Consider a vector (single query point) `xnew` and a model `mdl`.

• k is the number of nearest neighbors used in prediction, `mdl.NumNeighbors`.

• `nbd(mdl,xnew)` specifies the k nearest neighbors to `xnew` in `mdl.X`.

• `Y(nbd)` specifies the classifications of the points in `nbd(mdl,xnew)`, namely `mdl.Y(nbd)`.

• `W(nbd)` specifies the weights of the points in `nbd(mdl,xnew)`.

• `prior` specifies the priors of the classes in `mdl.Y`.

If the model contains a vector of prior probabilities, then the observation weights `W` are normalized by class to sum to the priors. This process might involve a calculation for the point `xnew`, because weights can depend on the distance from `xnew` to the points in `mdl.X`.

The posterior probability p(j|`xnew`) is

`$p\left(j|x\text{new}\right)=\frac{\sum _{i\in \text{nbd}}W\left(i\right){1}_{Y\left(X\left(i\right)\right)=j}}{\sum _{i\in \text{nbd}}W\left(i\right)}.$`

Here, ${1}_{Y\left(X\left(i\right)\right)=j}$ is `1` when `mdl.Y(i) = j`, and `0` otherwise.

### True Misclassification Cost

Two costs are associated with KNN classification: the true misclassification cost per class and the expected misclassification cost per observation.
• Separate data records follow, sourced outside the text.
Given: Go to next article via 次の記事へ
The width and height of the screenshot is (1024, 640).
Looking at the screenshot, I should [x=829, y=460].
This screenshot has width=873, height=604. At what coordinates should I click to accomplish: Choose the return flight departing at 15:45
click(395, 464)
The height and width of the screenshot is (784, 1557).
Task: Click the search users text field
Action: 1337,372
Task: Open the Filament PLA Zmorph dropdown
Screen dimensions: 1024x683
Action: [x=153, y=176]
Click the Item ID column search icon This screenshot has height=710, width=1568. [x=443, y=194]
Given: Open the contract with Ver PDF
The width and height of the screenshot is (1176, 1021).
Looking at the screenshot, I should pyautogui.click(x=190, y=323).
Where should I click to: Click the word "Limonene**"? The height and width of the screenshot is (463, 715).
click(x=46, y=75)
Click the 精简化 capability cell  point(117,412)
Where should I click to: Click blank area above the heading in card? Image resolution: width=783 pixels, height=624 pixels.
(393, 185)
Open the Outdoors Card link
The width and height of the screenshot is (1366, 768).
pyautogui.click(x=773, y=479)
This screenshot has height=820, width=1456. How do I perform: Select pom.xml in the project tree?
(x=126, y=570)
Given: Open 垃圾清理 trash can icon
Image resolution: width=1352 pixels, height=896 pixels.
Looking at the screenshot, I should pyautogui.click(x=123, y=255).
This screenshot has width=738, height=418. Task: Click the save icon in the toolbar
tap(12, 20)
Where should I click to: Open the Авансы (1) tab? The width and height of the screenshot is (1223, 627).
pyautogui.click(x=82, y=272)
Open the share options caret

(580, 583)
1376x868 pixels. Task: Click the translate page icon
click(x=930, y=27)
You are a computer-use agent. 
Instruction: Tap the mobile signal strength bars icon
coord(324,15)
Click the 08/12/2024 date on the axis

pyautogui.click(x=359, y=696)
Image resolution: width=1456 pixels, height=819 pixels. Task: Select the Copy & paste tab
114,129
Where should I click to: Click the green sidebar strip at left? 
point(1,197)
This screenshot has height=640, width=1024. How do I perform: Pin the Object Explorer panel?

You can set the true misclassification cost per class by using the `'Cost'` name-value pair argument when you run `fitcknn`. The value `Cost(i,j)` is the cost of classifying an observation into class `j` if its true class is `i`. By default, `Cost(i,j) = 1` if `i ~= j`, and `Cost(i,j) = 0` if `i = j`. In other words, the cost is `0` for correct classification and `1` for incorrect classification.

### Expected Cost

Two costs are associated with KNN classification: the true misclassification cost per class and the expected misclassification cost per observation. The third output of `predict` is the expected misclassification cost per observation.

Suppose you have `Nobs` observations that you want to classify with a trained classifier `mdl`, and you have `K` classes. You place the observations into a matrix `Xnew` with one observation per row. The command

`[label,score,cost] = predict(mdl,Xnew)`

returns a matrix `cost` of size `Nobs`-by-`K`, among other outputs. Each row of the `cost` matrix contains the expected (average) cost of classifying the observation into each of the `K` classes. `cost(n,j)` is

`$\sum _{i=1}^{K}\stackrel{^}{P}\left(i|Xnew\left(n\right)\right)C\left(j|i\right),$`

where

• K is the number of classes.

• $\stackrel{^}{P}\left(i|X\left(n\right)\right)$ is the posterior probability of class i for observation Xnew(n).

• $C\left(j|i\right)$ is the true misclassification cost of classifying an observation as j when its true class is i.